> [Task details]:
Gather, from the listing beneath this task, every line holding the string "agent".

Top of Stored data

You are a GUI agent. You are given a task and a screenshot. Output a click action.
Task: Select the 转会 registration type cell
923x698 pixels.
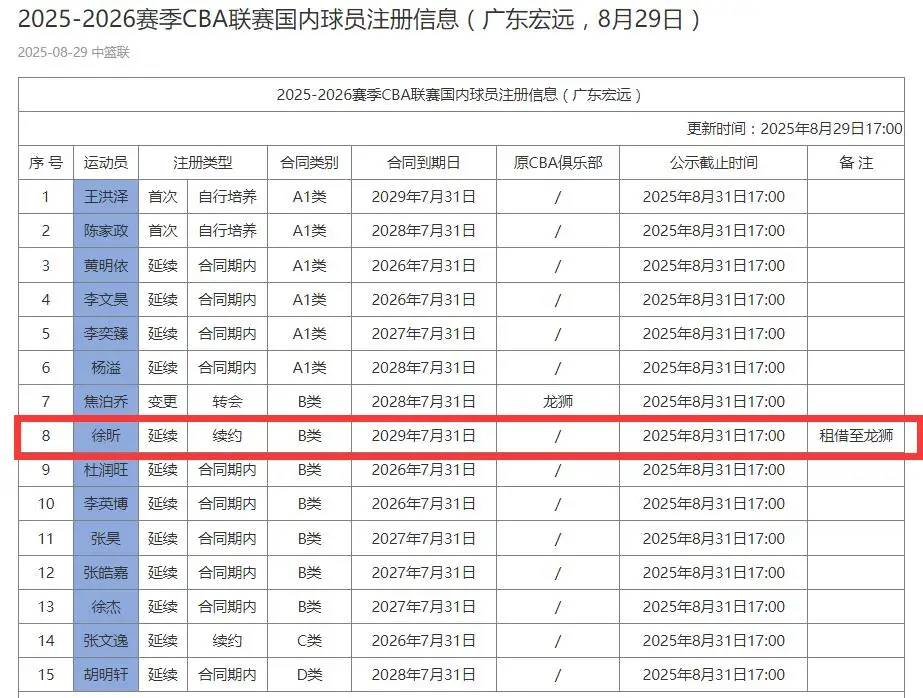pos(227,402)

Bottom of Stored data
Top of Stored data

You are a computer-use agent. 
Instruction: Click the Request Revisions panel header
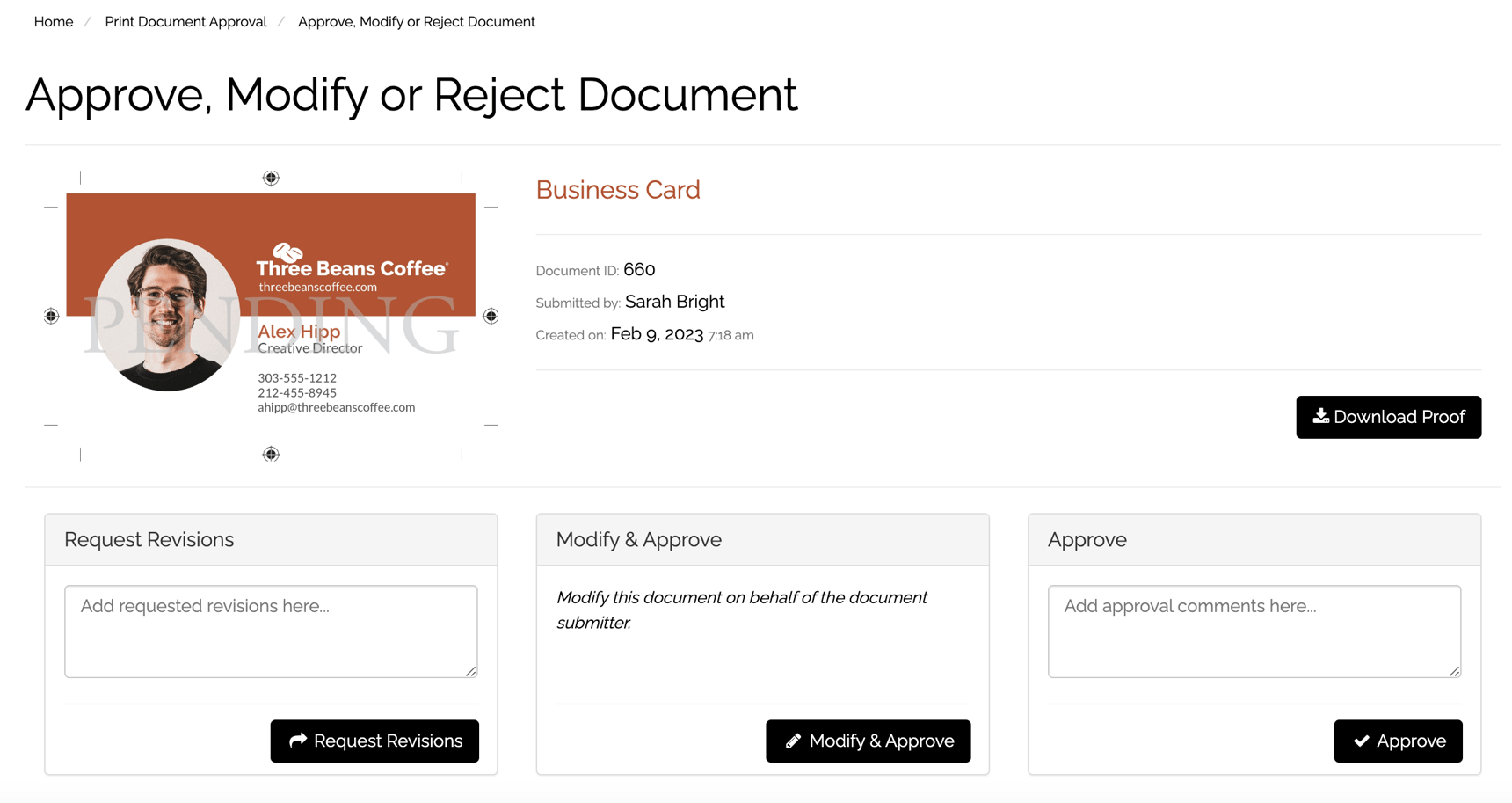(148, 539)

Bottom of Stored data

> [Response box]:
You are a GUI agent. You are given a task and a screenshot. Output a click action.
You are a computer-use agent. 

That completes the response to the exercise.